The airplane impacted sage brush-covered flat terrain
approximately 575 feet west of Highway 89, and 3/4-mile north of
the approach end of runway 19. The airplane wreckage was
transported to a vacant hangar at JAC for further examination by
the NTSB. The airplane was equipped with a Hirth 3701 engine rated
at 100 horsepower. Initial examination of the wreckage did not
reveal any obvious indications of pre-impact mechanical
malfunctions with the airframe, engine, or systems. There was no
evidence of fire, explosion, or in-flight structural failure.
Control cable continuity for all flight controls was established. A
global positioning system (GPS) receiver was found in the wreckage;
it has been sent to the Safety Board's recorder laboratory in
Washington DC for possible non-volatile memory extraction of flight
path, altitude, and ground speed data.
The report tells its own story and we will not speculate on what
that story is, here and now; experienced pilots will draw their own
conclusions, and more evidence will be forthcoming before the
investigation concludes. Several parties are assisting the NTSB in
the investigation including the FAA and the manufacturer of
Walton's experimental kitplane.
The manufacturer has said publicly that Walton's plane was built
for bush flying with tundra tires, a float kit (the airplane was on
wheeled gear at the time of the accident), and a more powerful
engine than generally fitted to (or needed by) the Hawk series.
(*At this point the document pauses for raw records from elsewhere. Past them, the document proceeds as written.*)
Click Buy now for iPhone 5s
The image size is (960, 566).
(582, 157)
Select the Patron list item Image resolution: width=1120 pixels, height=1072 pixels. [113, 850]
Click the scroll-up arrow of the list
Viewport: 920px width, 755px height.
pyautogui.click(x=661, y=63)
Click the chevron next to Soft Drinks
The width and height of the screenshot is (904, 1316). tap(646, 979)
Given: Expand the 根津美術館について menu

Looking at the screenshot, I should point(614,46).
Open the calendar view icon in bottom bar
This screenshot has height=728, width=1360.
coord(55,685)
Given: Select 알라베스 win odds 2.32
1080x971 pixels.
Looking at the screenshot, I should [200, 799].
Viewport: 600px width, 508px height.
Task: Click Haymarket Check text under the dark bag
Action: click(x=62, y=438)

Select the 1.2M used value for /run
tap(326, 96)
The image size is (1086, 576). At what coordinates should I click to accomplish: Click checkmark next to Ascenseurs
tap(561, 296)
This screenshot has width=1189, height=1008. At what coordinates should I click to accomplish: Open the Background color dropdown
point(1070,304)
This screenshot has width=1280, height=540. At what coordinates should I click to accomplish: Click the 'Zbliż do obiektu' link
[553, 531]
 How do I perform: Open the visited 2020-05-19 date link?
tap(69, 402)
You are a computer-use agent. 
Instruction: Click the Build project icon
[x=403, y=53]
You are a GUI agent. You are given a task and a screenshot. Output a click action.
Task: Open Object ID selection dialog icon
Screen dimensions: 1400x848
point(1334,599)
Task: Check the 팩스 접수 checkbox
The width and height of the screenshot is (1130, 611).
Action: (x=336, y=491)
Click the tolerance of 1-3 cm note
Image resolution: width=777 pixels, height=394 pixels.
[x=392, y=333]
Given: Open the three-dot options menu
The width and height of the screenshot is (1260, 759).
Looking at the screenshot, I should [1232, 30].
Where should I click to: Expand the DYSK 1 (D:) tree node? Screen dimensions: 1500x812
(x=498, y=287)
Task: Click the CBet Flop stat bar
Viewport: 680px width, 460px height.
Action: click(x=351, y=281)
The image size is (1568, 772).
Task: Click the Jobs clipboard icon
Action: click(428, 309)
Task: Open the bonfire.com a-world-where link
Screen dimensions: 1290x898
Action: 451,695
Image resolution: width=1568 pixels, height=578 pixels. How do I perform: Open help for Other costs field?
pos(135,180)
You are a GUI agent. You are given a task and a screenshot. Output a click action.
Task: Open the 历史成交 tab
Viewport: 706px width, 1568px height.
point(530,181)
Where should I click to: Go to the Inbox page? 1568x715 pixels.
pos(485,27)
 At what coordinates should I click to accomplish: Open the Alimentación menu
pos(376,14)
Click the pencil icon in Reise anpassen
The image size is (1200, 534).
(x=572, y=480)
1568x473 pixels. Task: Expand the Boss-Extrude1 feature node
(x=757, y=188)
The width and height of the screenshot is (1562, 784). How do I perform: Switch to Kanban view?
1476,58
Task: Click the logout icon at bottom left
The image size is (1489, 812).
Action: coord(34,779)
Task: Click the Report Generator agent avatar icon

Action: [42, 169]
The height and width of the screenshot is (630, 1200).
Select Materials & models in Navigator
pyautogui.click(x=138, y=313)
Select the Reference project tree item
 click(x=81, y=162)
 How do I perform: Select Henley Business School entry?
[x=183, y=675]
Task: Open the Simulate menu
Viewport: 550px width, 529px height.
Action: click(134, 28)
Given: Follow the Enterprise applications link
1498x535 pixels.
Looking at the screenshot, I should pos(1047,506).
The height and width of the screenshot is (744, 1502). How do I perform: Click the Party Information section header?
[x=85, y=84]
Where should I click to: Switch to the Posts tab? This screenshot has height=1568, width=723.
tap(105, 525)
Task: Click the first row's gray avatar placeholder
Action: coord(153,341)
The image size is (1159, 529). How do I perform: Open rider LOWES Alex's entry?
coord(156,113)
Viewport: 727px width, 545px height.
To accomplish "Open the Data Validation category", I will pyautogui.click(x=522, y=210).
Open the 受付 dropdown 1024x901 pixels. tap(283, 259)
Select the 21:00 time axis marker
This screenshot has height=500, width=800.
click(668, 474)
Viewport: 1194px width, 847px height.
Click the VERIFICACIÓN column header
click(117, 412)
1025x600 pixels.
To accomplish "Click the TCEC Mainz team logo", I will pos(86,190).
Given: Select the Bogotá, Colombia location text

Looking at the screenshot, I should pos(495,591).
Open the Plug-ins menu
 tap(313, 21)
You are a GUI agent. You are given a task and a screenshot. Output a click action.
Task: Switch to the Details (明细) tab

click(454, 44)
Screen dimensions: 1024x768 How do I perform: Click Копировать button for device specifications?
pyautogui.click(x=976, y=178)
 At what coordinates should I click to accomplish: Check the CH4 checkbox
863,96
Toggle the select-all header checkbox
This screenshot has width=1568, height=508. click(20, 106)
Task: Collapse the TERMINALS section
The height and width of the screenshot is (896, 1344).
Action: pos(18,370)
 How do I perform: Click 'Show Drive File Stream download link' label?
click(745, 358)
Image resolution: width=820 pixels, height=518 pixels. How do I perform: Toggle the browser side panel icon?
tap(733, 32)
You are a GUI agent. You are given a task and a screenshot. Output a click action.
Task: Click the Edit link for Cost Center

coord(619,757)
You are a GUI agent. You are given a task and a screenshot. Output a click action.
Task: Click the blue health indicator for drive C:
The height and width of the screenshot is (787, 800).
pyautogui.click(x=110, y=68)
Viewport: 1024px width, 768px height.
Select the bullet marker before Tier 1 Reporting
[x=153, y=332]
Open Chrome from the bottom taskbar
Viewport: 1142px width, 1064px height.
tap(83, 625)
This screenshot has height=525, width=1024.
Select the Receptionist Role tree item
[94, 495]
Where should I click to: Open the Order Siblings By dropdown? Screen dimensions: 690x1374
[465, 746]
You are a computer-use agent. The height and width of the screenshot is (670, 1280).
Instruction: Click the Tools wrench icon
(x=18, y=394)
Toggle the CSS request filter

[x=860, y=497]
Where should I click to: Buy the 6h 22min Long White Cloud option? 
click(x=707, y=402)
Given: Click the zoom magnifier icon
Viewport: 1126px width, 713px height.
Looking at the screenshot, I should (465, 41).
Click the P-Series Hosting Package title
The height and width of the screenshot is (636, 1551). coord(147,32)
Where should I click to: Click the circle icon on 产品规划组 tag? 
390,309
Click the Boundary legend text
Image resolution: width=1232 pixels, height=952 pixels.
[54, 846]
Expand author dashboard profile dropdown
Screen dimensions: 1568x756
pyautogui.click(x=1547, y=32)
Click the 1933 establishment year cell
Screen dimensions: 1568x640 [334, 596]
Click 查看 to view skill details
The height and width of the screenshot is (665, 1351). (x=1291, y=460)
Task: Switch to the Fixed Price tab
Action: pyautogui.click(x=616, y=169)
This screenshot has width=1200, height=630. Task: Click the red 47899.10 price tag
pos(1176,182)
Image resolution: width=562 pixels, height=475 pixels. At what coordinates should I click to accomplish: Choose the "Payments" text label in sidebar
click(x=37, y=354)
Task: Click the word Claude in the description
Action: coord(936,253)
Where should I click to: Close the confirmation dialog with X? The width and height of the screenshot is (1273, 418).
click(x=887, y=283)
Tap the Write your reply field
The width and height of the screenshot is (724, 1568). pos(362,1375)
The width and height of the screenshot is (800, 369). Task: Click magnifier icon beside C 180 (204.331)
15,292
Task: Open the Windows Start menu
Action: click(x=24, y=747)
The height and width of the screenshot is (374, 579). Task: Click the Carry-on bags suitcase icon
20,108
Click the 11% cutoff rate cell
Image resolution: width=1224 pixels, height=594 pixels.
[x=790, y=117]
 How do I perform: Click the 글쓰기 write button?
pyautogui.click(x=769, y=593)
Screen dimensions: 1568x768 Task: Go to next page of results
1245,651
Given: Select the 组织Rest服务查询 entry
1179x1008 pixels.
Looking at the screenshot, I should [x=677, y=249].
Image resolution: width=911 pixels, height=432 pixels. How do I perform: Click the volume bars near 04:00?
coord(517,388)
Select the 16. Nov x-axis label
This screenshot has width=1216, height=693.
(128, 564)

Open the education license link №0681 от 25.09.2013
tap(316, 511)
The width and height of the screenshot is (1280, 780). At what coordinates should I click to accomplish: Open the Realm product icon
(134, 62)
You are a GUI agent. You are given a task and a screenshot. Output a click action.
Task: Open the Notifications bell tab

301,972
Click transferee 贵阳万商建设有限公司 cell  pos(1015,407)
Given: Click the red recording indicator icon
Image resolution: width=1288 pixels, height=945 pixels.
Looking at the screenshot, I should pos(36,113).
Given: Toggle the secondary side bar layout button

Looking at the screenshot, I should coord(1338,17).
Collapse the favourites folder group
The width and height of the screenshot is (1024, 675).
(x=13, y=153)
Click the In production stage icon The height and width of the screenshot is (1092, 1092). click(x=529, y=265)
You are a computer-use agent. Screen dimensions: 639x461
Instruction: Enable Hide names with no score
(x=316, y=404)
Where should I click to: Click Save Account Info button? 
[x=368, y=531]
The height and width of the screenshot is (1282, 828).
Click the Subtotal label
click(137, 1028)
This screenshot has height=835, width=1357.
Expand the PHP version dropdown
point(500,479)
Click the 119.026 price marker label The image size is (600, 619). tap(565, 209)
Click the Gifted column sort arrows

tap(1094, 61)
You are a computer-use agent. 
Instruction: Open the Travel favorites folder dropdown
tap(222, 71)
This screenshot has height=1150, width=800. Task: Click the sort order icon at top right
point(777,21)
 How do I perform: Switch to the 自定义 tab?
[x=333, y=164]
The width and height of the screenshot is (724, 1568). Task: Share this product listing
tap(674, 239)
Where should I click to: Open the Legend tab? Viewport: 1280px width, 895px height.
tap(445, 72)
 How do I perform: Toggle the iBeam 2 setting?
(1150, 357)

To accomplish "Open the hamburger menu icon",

Walton constructed the plane himself with the assistance of a
dealer (no one who dealt with him at
the manufacturers' had any idea he was wealthy or famous;
he told them he was a corporate pilot, and he certainly seemed to
act the part). The airplane was not a legal ultralight by any
stretch, and the manufacturer and dealer expected Walton to
register it. None of these matters appears to be any factor in the
The aircraft had experienced a hard landing, producing damage,
and the manufacturer furnished new parts for a repair at that
time. This also does not appear to have been a factor.
An autopsy of Walton has been conducted, but the Board's
investigators do not have the findings yet.